- [CHALLENGE]
From the listing below, extract every line verbatim, beginning at the line that contains "Screen dimensions: 360x360 How do I perform: Click" and continuing through the final line of the listing.

/---

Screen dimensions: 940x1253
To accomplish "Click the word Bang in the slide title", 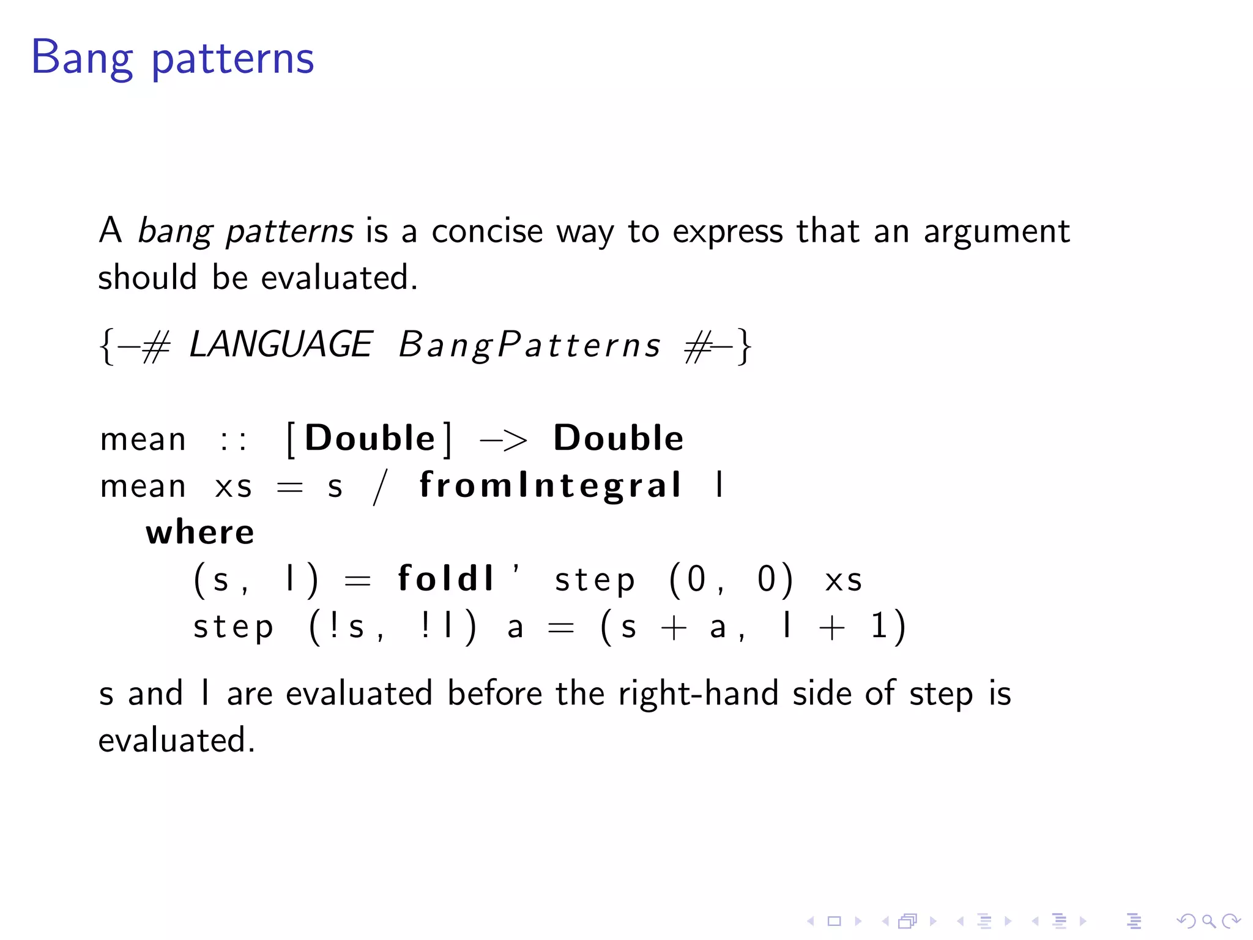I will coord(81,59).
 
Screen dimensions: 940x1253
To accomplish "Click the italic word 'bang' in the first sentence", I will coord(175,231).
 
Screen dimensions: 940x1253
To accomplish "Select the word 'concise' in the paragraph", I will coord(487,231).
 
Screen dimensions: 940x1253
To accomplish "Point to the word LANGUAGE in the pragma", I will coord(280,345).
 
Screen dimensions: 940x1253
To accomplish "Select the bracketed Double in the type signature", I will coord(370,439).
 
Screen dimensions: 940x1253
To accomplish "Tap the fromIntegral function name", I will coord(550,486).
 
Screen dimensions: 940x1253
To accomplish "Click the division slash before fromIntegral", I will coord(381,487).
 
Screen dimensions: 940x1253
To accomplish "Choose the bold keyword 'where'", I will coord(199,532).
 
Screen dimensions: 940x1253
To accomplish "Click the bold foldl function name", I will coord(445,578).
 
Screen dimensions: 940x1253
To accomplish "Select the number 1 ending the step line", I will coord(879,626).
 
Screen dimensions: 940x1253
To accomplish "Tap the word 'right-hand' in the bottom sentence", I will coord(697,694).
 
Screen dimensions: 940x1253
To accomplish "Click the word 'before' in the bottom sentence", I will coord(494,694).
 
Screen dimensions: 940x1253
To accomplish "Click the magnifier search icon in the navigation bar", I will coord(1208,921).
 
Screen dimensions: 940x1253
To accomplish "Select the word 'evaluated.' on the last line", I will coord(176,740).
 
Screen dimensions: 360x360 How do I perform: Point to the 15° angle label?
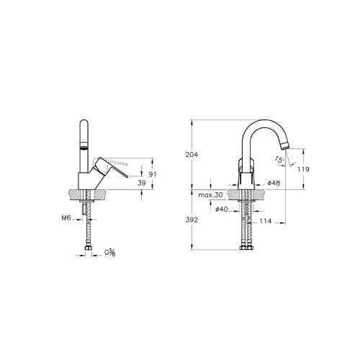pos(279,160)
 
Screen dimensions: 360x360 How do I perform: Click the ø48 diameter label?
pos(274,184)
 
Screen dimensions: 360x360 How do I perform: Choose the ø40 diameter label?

\---

- [THE REPLY]
Screen dimensions: 360x360 How do I perform: Click the ø48 diameter label?
pos(274,184)
 
Screen dimensions: 360x360 How do I perform: Choose the ø40 diameter label?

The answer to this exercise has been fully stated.